== Aim ==
Retype each line of the entries below without any change.

Text and element pointing records:
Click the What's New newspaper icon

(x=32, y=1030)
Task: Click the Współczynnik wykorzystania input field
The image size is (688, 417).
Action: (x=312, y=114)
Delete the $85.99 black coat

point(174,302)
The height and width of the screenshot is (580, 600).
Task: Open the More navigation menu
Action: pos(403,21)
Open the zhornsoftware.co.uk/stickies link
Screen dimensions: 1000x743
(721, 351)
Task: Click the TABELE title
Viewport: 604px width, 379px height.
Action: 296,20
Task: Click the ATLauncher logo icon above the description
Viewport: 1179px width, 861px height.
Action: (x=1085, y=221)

== Result below ==
Click the What's New newspaper icon

(x=32, y=1030)
Task: Click the Współczynnik wykorzystania input field
The image size is (688, 417).
Action: (x=312, y=114)
Delete the $85.99 black coat

point(174,302)
The height and width of the screenshot is (580, 600).
Task: Open the More navigation menu
Action: pos(403,21)
Open the zhornsoftware.co.uk/stickies link
Screen dimensions: 1000x743
(721, 351)
Task: Click the TABELE title
Viewport: 604px width, 379px height.
Action: 296,20
Task: Click the ATLauncher logo icon above the description
Viewport: 1179px width, 861px height.
Action: (x=1085, y=221)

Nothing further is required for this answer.